Российско-Американская Компания оказалась вовсе не купеческим домом и не артелью промышленников, как я поначалу думал. Это монополия с государевой привилегией, дарованной ещё при покойном императоре Павле. Ей одной дано право промысла, торговли и всякого владения на северо-западных берегах Америки, на Алеутских островах и на Курилах. Со своими кораблями, со своими крепостями, со своей властью и со своим войском.
Акции её держат люди, которых в Петербурге называть вслух не всегда удобно, и от этого было совсем неуютно. Вельможи, сановники, лица при дворе. Государь, сказывают, тоже пайщик.
Управляет колониями Александр Андреевич Баранов. Сидит он в Ново-Архангельске почти тридцать лет, и власть у него там такая, какой ни у одного губернатора в России нет. До Петербурга оттуда год пути в один конец, и всё это время Баранов сам себе и закон, и суд, и казна.

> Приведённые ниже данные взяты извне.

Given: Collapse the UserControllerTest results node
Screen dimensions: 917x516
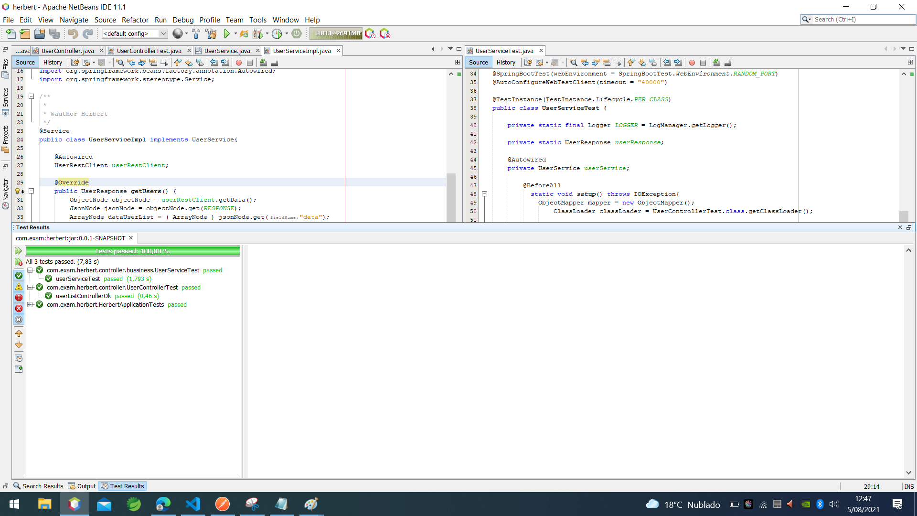Looking at the screenshot, I should coord(30,287).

Колонии держатся на промысле морского зверя, и промышляют главным образом алеуты; о том же, как их к этому склоняют, до столицы доходят слухи один хуже другого. Я эти слухи слышал ещё в прошлой жизни, только в книгах они назывались иначе. Хлеба там своего нет, всё привозное. Колонии сидят на подвозе. А подвоз то приходит, то не приходит.

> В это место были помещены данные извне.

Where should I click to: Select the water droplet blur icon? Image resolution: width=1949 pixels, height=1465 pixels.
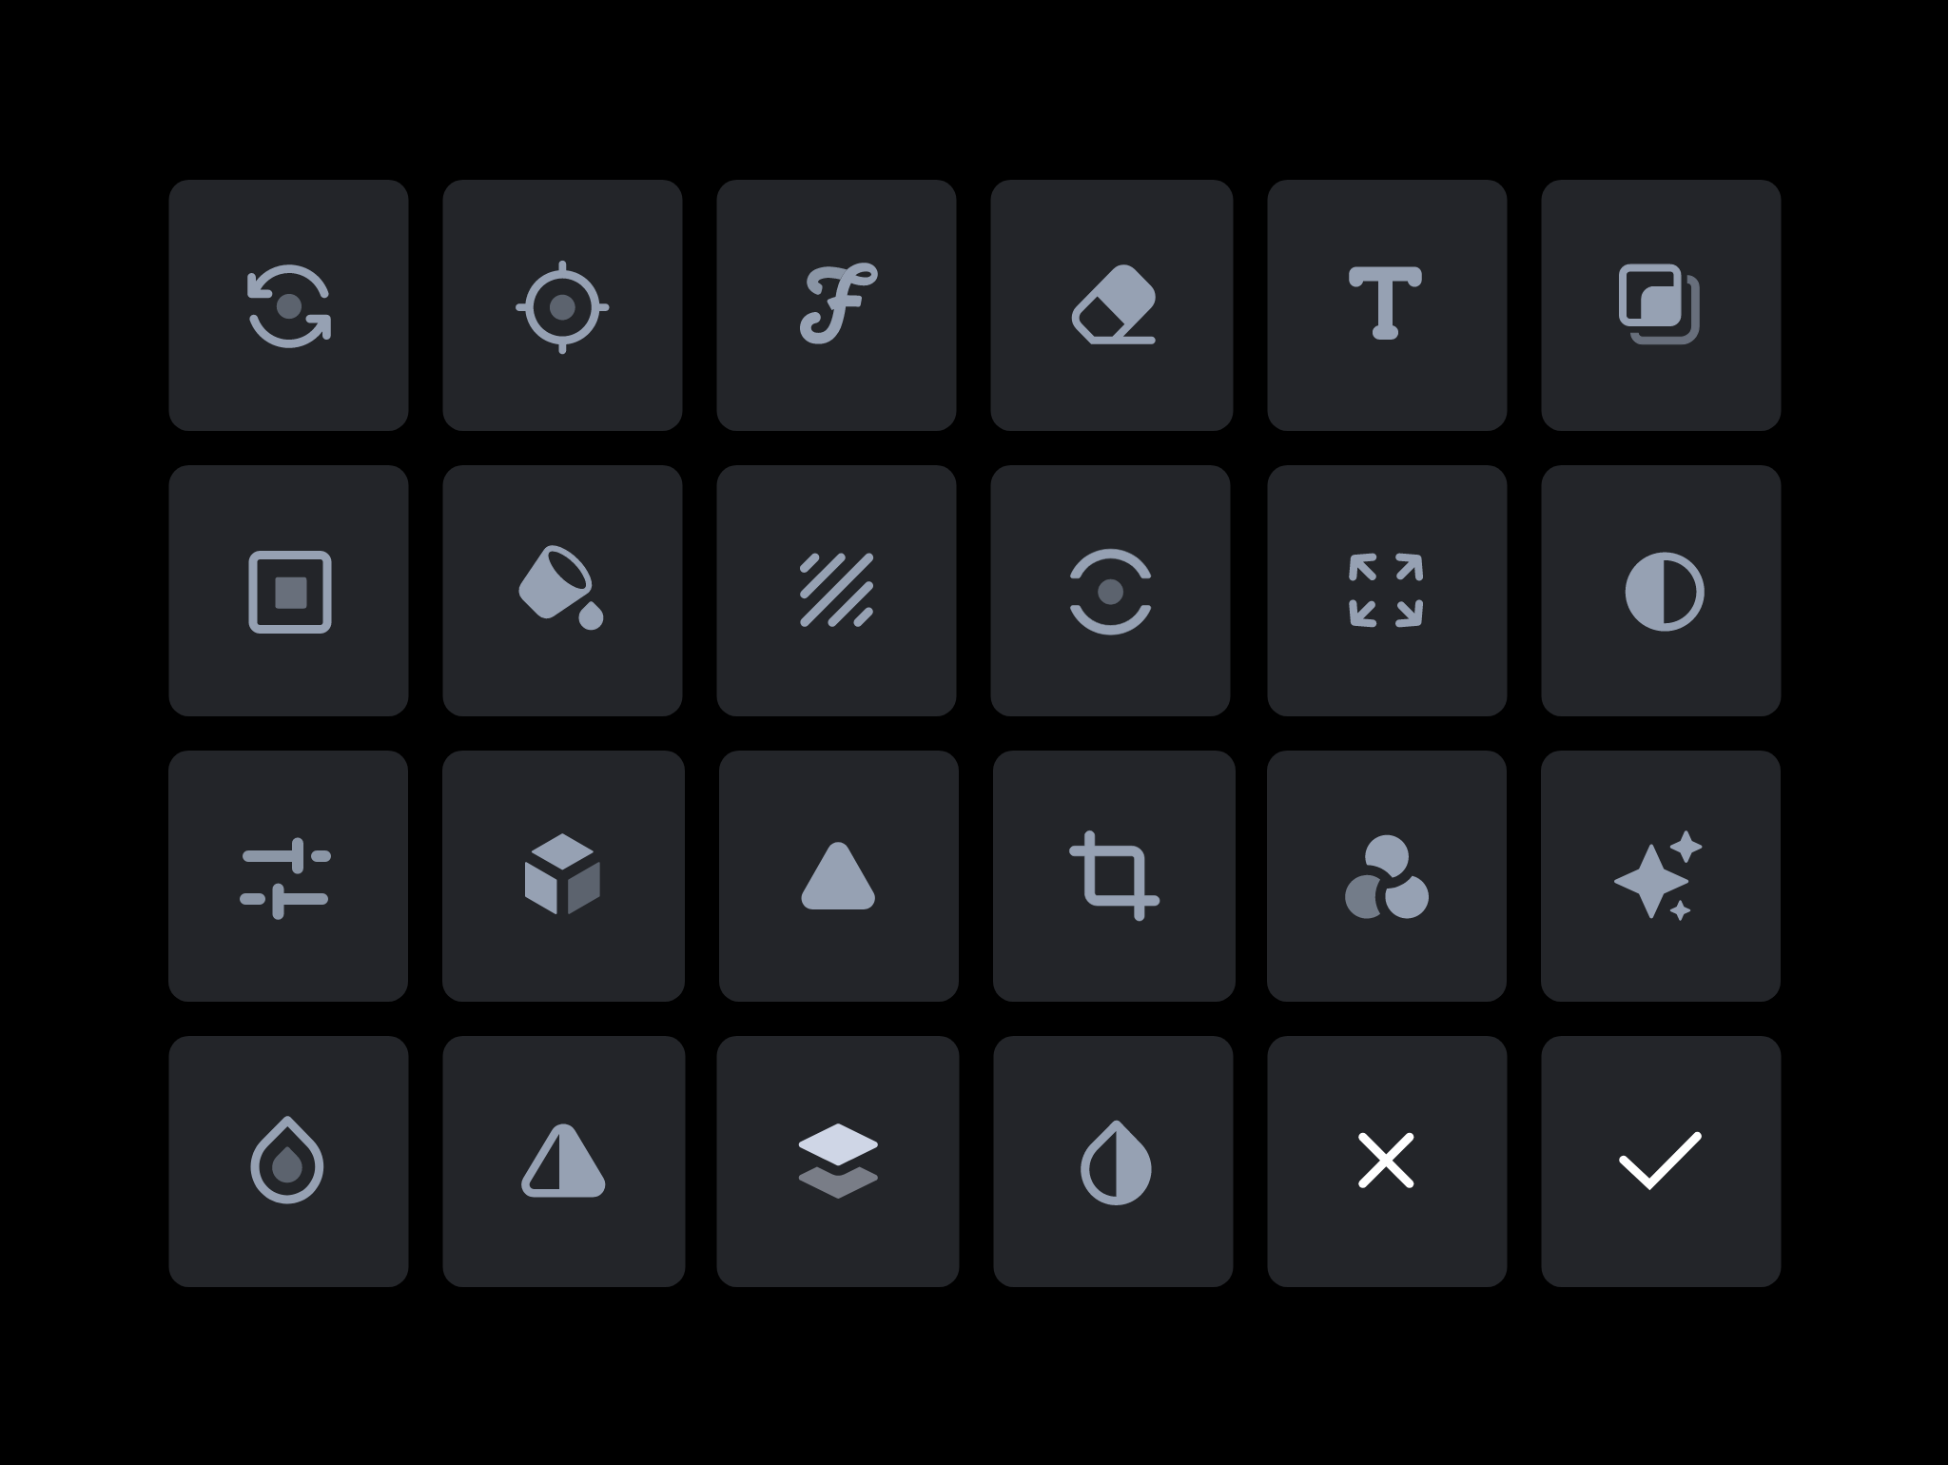(287, 1161)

И вот сюда идёт «Камчатка».
Официально мы везём грузы и провиант в Петропавловск и Охотск и должны описать острова по пути. А сверх того капитану велено осмотреть колонии Компании и донести, что там делается на самом деле.
Тут я и сложил всё вместе. Меня ведь решили сделать шпионом от Компании. И я долгое время пытался понять, на что же меня толкают? На предательство?
Но теперь понял.
Шпион против России Компании не нужен вовсе. Учреждение это законное, под покровительством государя, и никакой измены тут нет и в помине. Нужно ей совсем другое.
Ей нужно заранее знать, что именно капитан увидит. О чём спрашивает, куда собирается, кому пишет и что пишет. И с чем он вернётся в Петербург.
Всё это ей нужно затем, чтобы успеть подготовиться.
Подчистить, встретить как надо, собрать нужных людей и убрать с дороги ненужных. Всё это я представил себе очень ясно. Ревизия, о которой знают заранее, перестаёт быть ревизией и превращается в представление.
Вот для чего Евграфу Саввичу понадобились глаза при капитане. И вот почему эти глаза должны быть незаметные. Офицер не подойдёт: офицер человек чести и в такое не полезет. А подлекарь ходит всюду, слушает всех, никому не интересен и по уши в долгу.
Я сидел в лазарете со второй тетрадью и думал обо всём этом.
Формально я не изменник. Компания под привилегией, я не в сговоре с чужой державой, и то, что я пишу в первую тетрадь, любой прочтёт и зевнёт.
А по существу всё просто. Государь послал капитана узнать правду. Я помогаю тем, кто хочет эту правду встретить причёсанной.
Значит, играть я буду и дальше, иначе меня сожрут раньше, чем мы выйдем из Финского залива. Писать в тетрадку правду, которая ничего не стоит, буду тоже. А капитана не сдам, что бы мне за это ни посулили и чем бы ни пригрозили.
И записывать во вторую тетрадь я буду всё. Всё, что увижу в колониях, и всё, что услышу по дороге.
Может быть, когда-нибудь эти записи пригодятся не Компании, а кому-то другому. Ведь быть их пешкой я не намерен.
Но могу ею притворяться и дальше.
* * *
Четвёртого августа объявили выход на пробу. Недолгое отплытие с целью оценить судно.
Шлюп поднялся на уши.
Суть дела объяснил мне Прошка. «Камчатку» заложили и построили быстро, спустили на воду весной, и под парусами она не ходила ни разу. Всё, что моряк знает о своём корабле, он знает только на ходу. Как ложится на борт, как слушается руля, как держится на волне, не течёт ли, не ползут ли снасти. И весь этот шлюп со всеми его мачтами до сих пор был для команды красивой загадкой.